Research Information System
FARMACO, vol.52, no.11, pp.703-706, 1997 (SCI-Expanded)
A retinoid-type benzimidazole compound (benzimidazole-tetranaphthalene, BITN) was synthesized and its effects on hepatic cytochrome P450 (CYP) dependent ethoxyresorufin O-deethylase (EROD) and pentoxyresorufin O-depentylase (PROD) enzyme activities were determined in rats in vitro. In vitro addition of BITN in 10(-3) M concentration to the reaction medium caused inhibitions in EROD (94%) and PROD (82%) activities.
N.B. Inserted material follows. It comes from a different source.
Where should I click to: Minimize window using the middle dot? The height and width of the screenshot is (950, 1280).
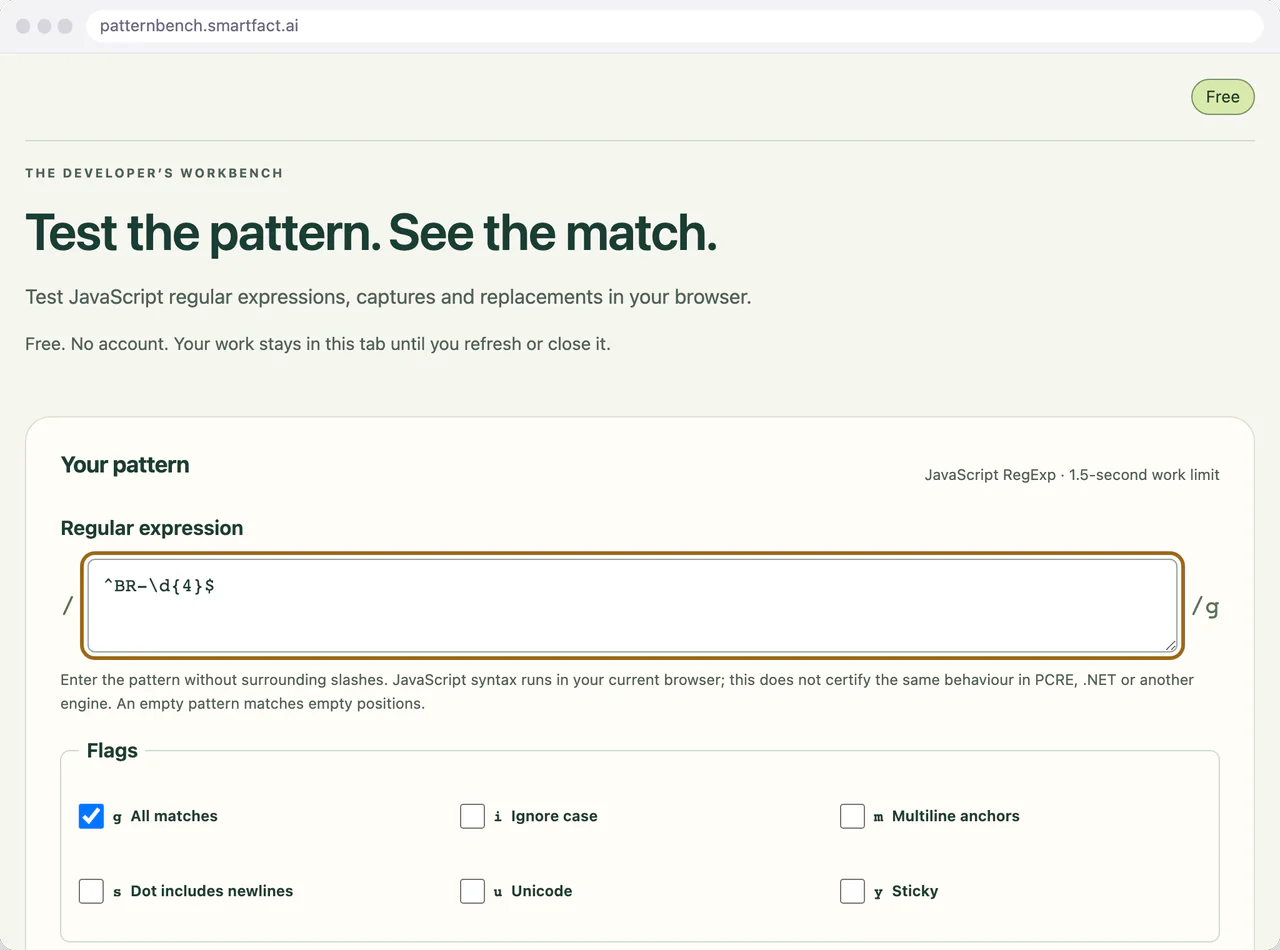tap(44, 26)
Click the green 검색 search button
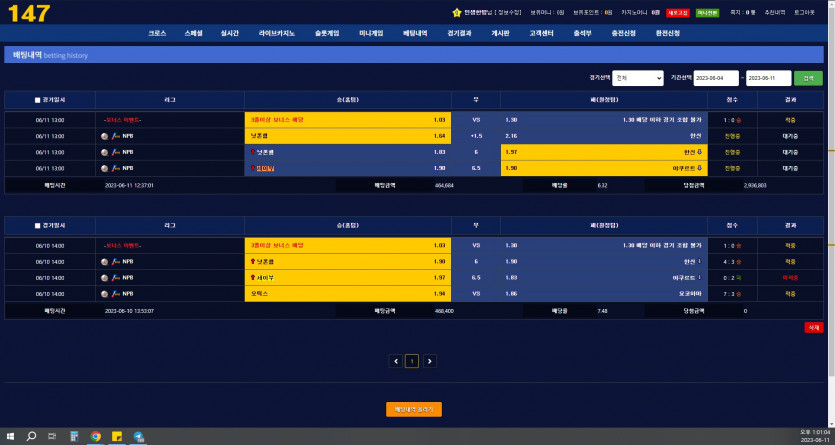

With the same concentration (10(-3) M) all-trans-retinoic acid (RA) was able to inhibit EROD activity 65% and PROD activity 59% whereas buthylated hydroxytoluen (BHT) inhibited EROD and PROD activities 73% and 62%, respectively. The specific inhibitors of EROD activity (caffeine) and PROD activity (SKF 525A) at 10(-3) M concentration inhibited the corresponding enzymes 33% and 77%, respectively. Thus, these results reveal that the BITN has a stronger inhibitory effect than RA, BHT, caffeine and SKF 525 A on the enzyme activities. Since these enzymes (EROD, CYP 1A1/2 and PROD, CYP2B1) activate polycyclic hydrocarbons, aromatic amines and aliphatic halogenated hydrocarbons to their ultimate mutagenic or carcinogenic forms, and are effective in producing reactive oxygen species such as superoxide, hydroxyl radical and hydrogen peroxide, the new compound, BITN, appears to have a greater anticarcinogenic and antioxidant potential than RA and BHT.